Testing OpenAPI Spec Output

When your API has consumers, the OpenAPI spec is a contract. Test it to catch silent regressions.

// test/openapi.test.ts
import { describe, it, expect, beforeAll, afterAll } from 'vitest'
import Fastify, { FastifyInstance } from 'fastify'
import swagger from '@fastify/swagger'
import { ZodTypeProvider, serializerCompiler, validatorCompiler, jsonSchemaTransform } from '@fastify/type-provider-zod'
import { userRoutes } from '../../src/routes/users'

describe('OpenAPI spec', () => {
  let app: FastifyInstance

  beforeAll(async () => {
    app = Fastify({ logger: false })
    app.setValidatorCompiler(validatorCompiler)
    app.setSerializerCompiler(serializerCompiler)

    await app.register(swagger, {
      openapi: {
        info: { title: 'Test API', version: '1.0.0' },
      },
      transform: jsonSchemaTransform,
    })

    await app.register(userRoutes)
    await app.ready()
  })

  afterAll(async () => { await app.close() })
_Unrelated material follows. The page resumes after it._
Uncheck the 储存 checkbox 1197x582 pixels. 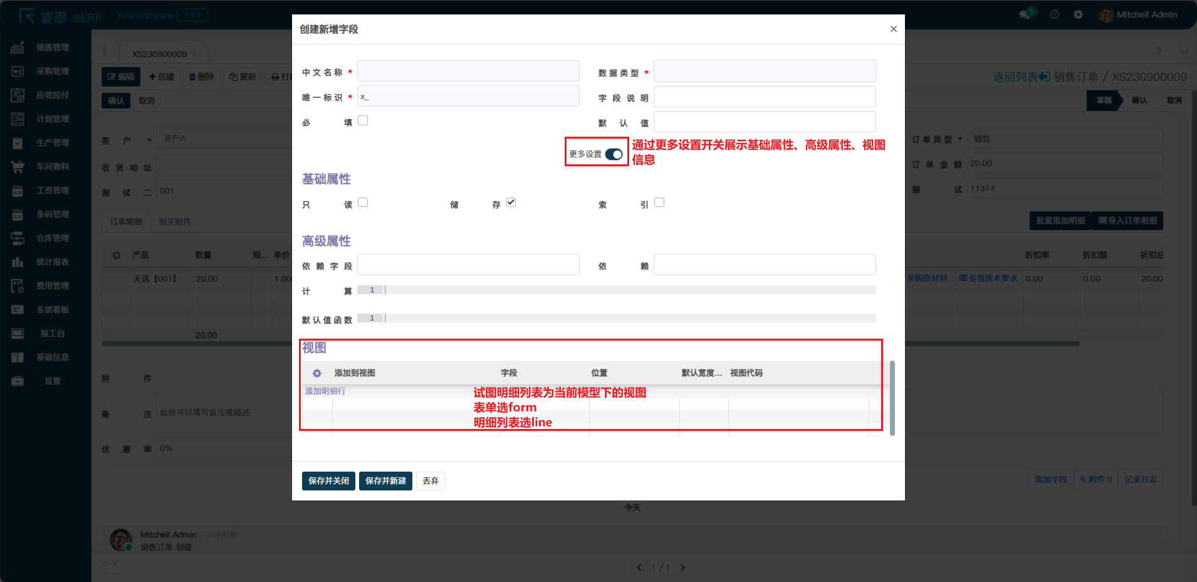[511, 202]
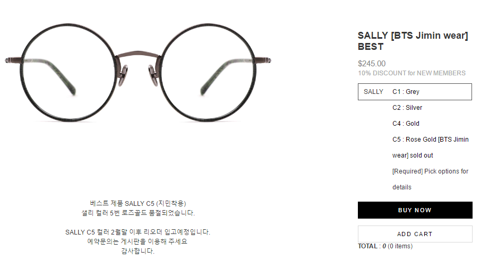Click the 10% DISCOUNT for NEW MEMBERS text
Screen dimensions: 480x260
(x=412, y=73)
  it('includes POST /users in the spec', () => {
    const spec = app.swagger()
    expect(spec.paths['/users']?.post).toBeDefined()
  })

  it('documents the request body schema', () => {
    const spec = app.swagger()
    const requestBody = spec.paths['/users']?.post?.requestBody
    expect(requestBody).toBeDefined()
    // The body schema should reference or inline the user creation schema
    const content = (requestBody as any)?.content?.['application/json']
    expect(content?.schema).toBeDefined()
  })

  it('documents the 201 response', () => {
    const spec = app.swagger()
    const responses = spec.paths['/users']?.post?.responses
    expect(responses?.['201']).toBeDefined()
  })

  it('marks email as required in request schema', () => {
    const spec = app.swagger()
    const bodySchema = (spec.paths['/users']?.post?.requestBody as any)
      ?.content?.['application/json']?.schema
    expect(bodySchema?.required).toContain('email')
    expect(bodySchema?.required).toContain('name')
    expect(bodySchema?.required).not.toContain('age')
  })
})

What to Test vs. What to Skip

Test:

  • That invalid request bodies return 400, not 500
  • That each required field is actually enforced at runtime
  • That constraint violations (min length, valid email, integer range) are caught
  • The shape and field names in validation error responses your consumers depend on
  • OpenAPI spec output for routes that are part of a public contract
  • The difference between z.object() (strips extra) and z.strictObject() (rejects extra)

Skip:

  • Testing that Zod itself validates correctly — that's Zod's test suite
  • Testing TypeScript compile-time types — those are checked by tsc, not by test runs
  • Generating OpenAPI schema for internal-only routes that have no consumers
  • Testing every possible invalid value for a field — pick representative cases (one below min, one wrong type, one missing entirely)

The goal is confidence that the runtime matches the types. Focus tests on the boundary where HTTP input enters your application and the boundary where response output leaves it.